Dès le mois de novembre, alors qu’il était reçu par le député-maire de Boulogne-sur-Mer, le futur président de la République n’a pas fait mystère de la nomination de ce dernier à la tête d’un ministère de la Mer en cas de victoire. Mais lors de la formation du gouvernement, Frédéric Cuvillier a été le premier surpris à l’énoncé de son poste qui inclut le domaine des transports. Le ministre délégué n’est pas novice en matière de transports maritimes et d’économie portuaire. « Il a été à rude école », commente Guy Lengagne, l’ex-secrétaire d’État à la mer de 1983 à 1986. Après avoir été son assistant parlementaire alors qu’il préparait sa thèse de droit public, le Boulonnais Frédéric Cuvillier (43 ans) lui emboîte le pas dans tous ses mandats: maire de Boulogne, président de la Communauté d’agglomération du Boulonnais, député depuis 2007 (il siège alors à la Commission du développement durable et de l’aménagement du territoire).

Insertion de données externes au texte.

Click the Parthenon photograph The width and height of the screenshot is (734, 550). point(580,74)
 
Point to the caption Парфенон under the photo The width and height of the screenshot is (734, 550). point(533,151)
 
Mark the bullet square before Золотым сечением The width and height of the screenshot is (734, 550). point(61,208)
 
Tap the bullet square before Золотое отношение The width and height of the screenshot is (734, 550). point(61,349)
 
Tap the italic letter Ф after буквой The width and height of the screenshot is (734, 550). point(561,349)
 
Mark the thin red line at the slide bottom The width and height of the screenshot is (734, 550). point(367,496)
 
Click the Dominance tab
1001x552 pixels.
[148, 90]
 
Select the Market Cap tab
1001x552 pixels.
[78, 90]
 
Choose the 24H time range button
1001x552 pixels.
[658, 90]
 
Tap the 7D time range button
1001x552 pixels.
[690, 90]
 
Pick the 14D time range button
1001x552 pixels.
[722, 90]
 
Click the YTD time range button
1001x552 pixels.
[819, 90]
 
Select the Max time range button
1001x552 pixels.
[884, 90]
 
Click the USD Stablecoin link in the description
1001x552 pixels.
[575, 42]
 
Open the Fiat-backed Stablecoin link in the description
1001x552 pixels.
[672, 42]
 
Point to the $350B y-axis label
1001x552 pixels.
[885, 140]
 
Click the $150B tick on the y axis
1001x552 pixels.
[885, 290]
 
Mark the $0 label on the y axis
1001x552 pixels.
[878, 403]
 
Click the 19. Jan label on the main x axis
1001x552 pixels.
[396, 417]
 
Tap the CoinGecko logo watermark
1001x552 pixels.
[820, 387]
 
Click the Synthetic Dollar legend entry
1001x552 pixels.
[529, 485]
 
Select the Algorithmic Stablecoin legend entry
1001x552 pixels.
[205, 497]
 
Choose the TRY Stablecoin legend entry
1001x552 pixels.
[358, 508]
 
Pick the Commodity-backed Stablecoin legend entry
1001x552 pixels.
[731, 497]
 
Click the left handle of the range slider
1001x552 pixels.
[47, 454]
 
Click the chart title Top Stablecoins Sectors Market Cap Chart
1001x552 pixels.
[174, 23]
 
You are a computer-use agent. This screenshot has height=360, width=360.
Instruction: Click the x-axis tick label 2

C’est encore vrai lorsqu’il cosigne Le défi maritime français, un document de 40 pages écrit dans le cadre de la campagne du candidat socialiste à la présidentielle. Cette publication, qui participe à la réflexion du PS sur les problématiques liées à la mer, n’est pas sans en rappeler une autre. En 1980, Guy Lengagne a cosigné un livre programmatique, certes plus épais, La mer retrouvée.
Une nomination porteuse d’espoirs
Sur le littoral du Nord-Pas-de-Calais, la réputation du ministre est faite. « Sa nomination est une excellente nouvelle pour la Côte d’Opale », assure Jean-Marc Puissesseau, président la Chambre de commerce de la Côte d’Opale. « Il nous permettra de réaliser les investissements nécessaires pour développer le port de Calais et mettre à niveau l’installation portuaire du port de Boulogne-sur-Mer. » Quant à l’aspect transports, les Calaisiens annoncent qu’ils « ne tarderont pas à évoquer avec lui le dossier de l’arrêt des Eurostars en gare de Calais Frethun ».
À Dunkerque, le ministre est aussi attendu de pied ferme. Ainsi, Franck Gonsse, le secrétaire général de la Chambre syndicale des ouvriers du port mensuels et intermittents (CSOPMI), dit compter sur une « forte volonté en matière d’investissements avec le soutien ministériel dans la lignée de… Thierry Mariani ». Il pense notamment à la création, dans le cadre du plan stratégique du Grand port maritime, des nouveaux bassins de la Baltique (pour les vracs) et du Pacifique (pour les conteneurs). « Les études ont été lancées. Il faut passer au plus vite au débat public », dit-il. 650 M€ doivent être investis sur la base d’un montage État/Région/Europe.
Franck Gonsse évoque également des investissements en matière de transports combinés, l’achèvement de l’électrification des voies ferrées et une flexibilité des procédures douanières pour rendre le port plus compétitif par rapport à ses voisins européens.
Autant de souhaits que l’on retrouve dans Le Défi maritime français. La tâche sera d’autant plus ardue que Frédéric Cuvillier y pointe la décentralisation portuaire de 2004 qui « a eu pour effet de la part de l’État […] de se désengager des ports d’intérêt national » et « d’organiser une concurrence entre ports français ». À Boulogne, la ville du nouveau ministre, Guy Len-gagne ne l’a pas digéré. « Il faut que l’État intervienne davantage, en concertation avec les collectivités locales », plaide-t-il. Tout en laissant poindre un ton dubitatif sur le pouvoir réel d’un ministre. Il en sait quelque chose.